J. C. schlug mit grimmiger Miene seine Speisekarte auf. »Sie haben Kartoffel falsch geschrieben!«, erklärte er.

»Wo?«, fragte Percy.

»Hier unten, wo es heißt ›Thunfisch-Croissant mit Kartofelchips.‹ Kartoffel schreibt man mit zwei F.«

»Seit wann?«

»Seit eh und je.«

Das sagt der Richtige, dachte Father Tim.

»Verflixt und zugenäht«, bemerkte Mule. »Taco-Salat! Werden Sie in dieser Stadt Taco-Salat los?«

»Taco-Salat«, murmelte Percy und machte sich eine Notiz auf seinem Bestellblock.

»Moment mal, ich habe nicht gesagt, dass ich Taco-Salat nehme, ich wollte bloß drüber diskutieren.«

»Ich hab keine Zeit für Diskussionen«, sagte Percy. »Ich muss mich um meine Mittagskundschaft kümmern.«

Father Tim bemerkte, dass Percys Gesicht dunkelrot anlief. Hoher Blutdruck, der Stress mit der neuen Speisekarte ...

»Was ist Taco-Salat überhaupt?«, erkundigte sich Mule.

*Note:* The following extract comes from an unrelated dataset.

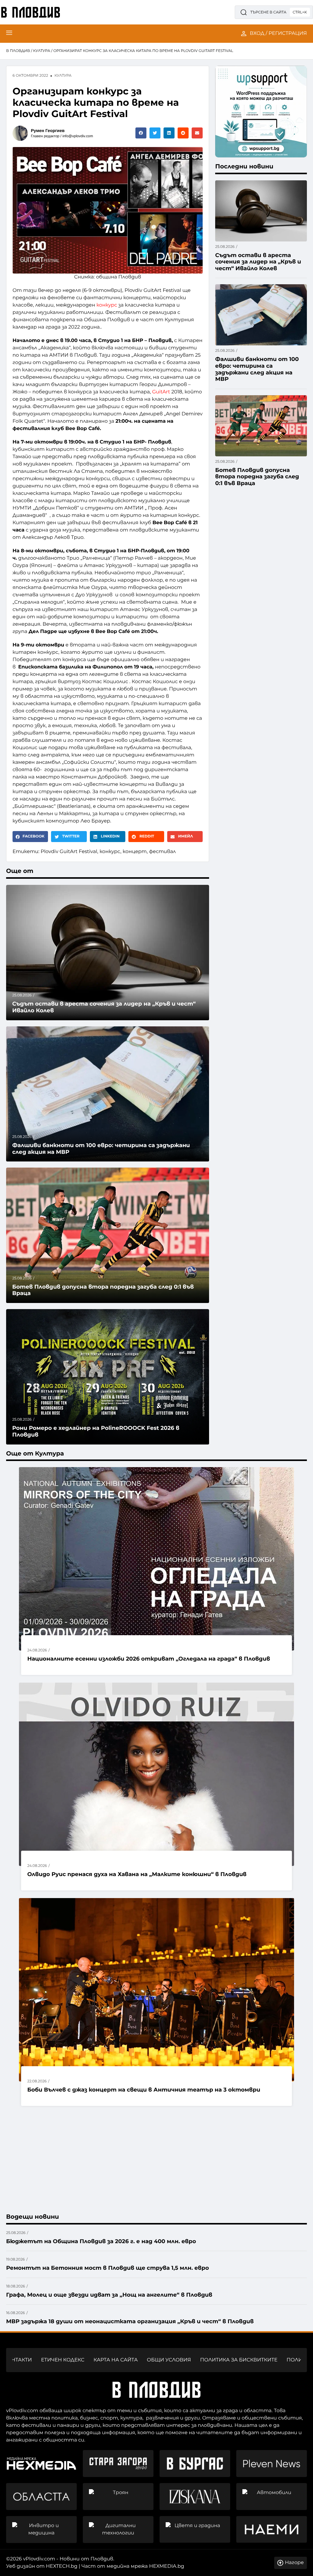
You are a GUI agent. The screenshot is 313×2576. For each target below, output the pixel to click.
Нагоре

Der Redakteur der Muse blickte erstaunt auf. »Haben Sie die letzten Jahre in einem Bunker verbracht? Um Himmels willen, Taco-Salat ist Salat in einem Taco.«

»Nein, ist er nicht«, widersprach Percy. »Es ist Salat in einer Schüssel mit Taco-Chips obendrauf.«

Mule ließ sich mit resigniertem Blick auf einen Stuhl sinken. »Ich nehme, was ich immer genommen habe: einen gegrillten Pimientokäse auf Weißbrot ohne Majo.«

»Sehen Sie auf dieser Speisekarte irgendetwas mit Pimientokäse? Auf dieser Speisekarte führen wir keinen Pimientokäse, und wir werden auch keinen Pimientokäse mehr führen, und damit basta.« Der Besitzer der Grillstube stürmte mit angewiderter Miene zum Tresen.

»Sie haben ihn verärgert«, bemerkte J.C., der sich das Gesicht mit dem Taschentuch abtupfte.

»Wovon lebt der Mann, wenn er keinen Pimientokäse auf seiner Speisekarte hat?«, wollte Mule wissen.

»Wenn Sie nicht runter in die Teestube laufen und sich zu den Frauen setzen wollen, gibt es in dieser Stadt kein anderes Restaurant, in dem man zu Mittag essen kann ...« J.C. tippte mit dem Zeigefinger auf die Speisekarte. »Also nehmen Sie besser irgendetwas, das hier angeboten wird. Wie wär's mit einem Fishburger! Sehen Sie mal, ›Vier Unzen paniertes und frittiertes Schellfischfilet, serviert auf einem gegrillten Brötchen mit Salat, Tomate und Remoulade‹.«

»Ich mag keine Remoulade.«

Father Tim hätte am liebsten laut geschrien. »Ich nehme den Chefsalat«, erklärte er und hoffte, damit ein Beispiel zu geben.

Mule wirkte erleichtert. »Schön, den nehme ich auch.« Er trommelte mit den Fingern auf den Tisch. »Andererseits, man kann nie wissen, was in einen Chefsalat alles hineinkommt, wenn man es mit diesem Chef zu tun hat.«

»Ich nehme ein überbackenes Thunfischbrötchen«, sagte J.C., »und dazu den Fishburger und gefüllte Ofenkartoffeln!«

»Nur zu«, erklärte Mule. »Nehmen Sie, so viel Sie wollen, wir laden Sie ein.« Dann unterzog er die Speisekarte noch einmal einer gründlichen Musterung. »›Chili mit Tortilla-Chips und Käse‹, das könnte genießbar sein.«

»Da kommt er, entscheidet euch«, warnte J.C.

»Ich nehme das Chilizeugs«, sagte Mule und vermied dabei jeden Blickkontakt mit Percy. »Aber nur, wenn keine Bohnen drin sind.«

Percy warf ihm einen eisigen Blick zu. »Wo gibt es Chili ohne Bohnen? Das ist wie ein Cheeseburger ohne Käse.«

»Klar«, meinte J.C. »Oder ein Schinkenbrot ohne Schinken.«

Father Tim schloss die Augen wie zum Gebet, während er spürte, dass ihm der Blutzucker bis in die Slipper rutschte.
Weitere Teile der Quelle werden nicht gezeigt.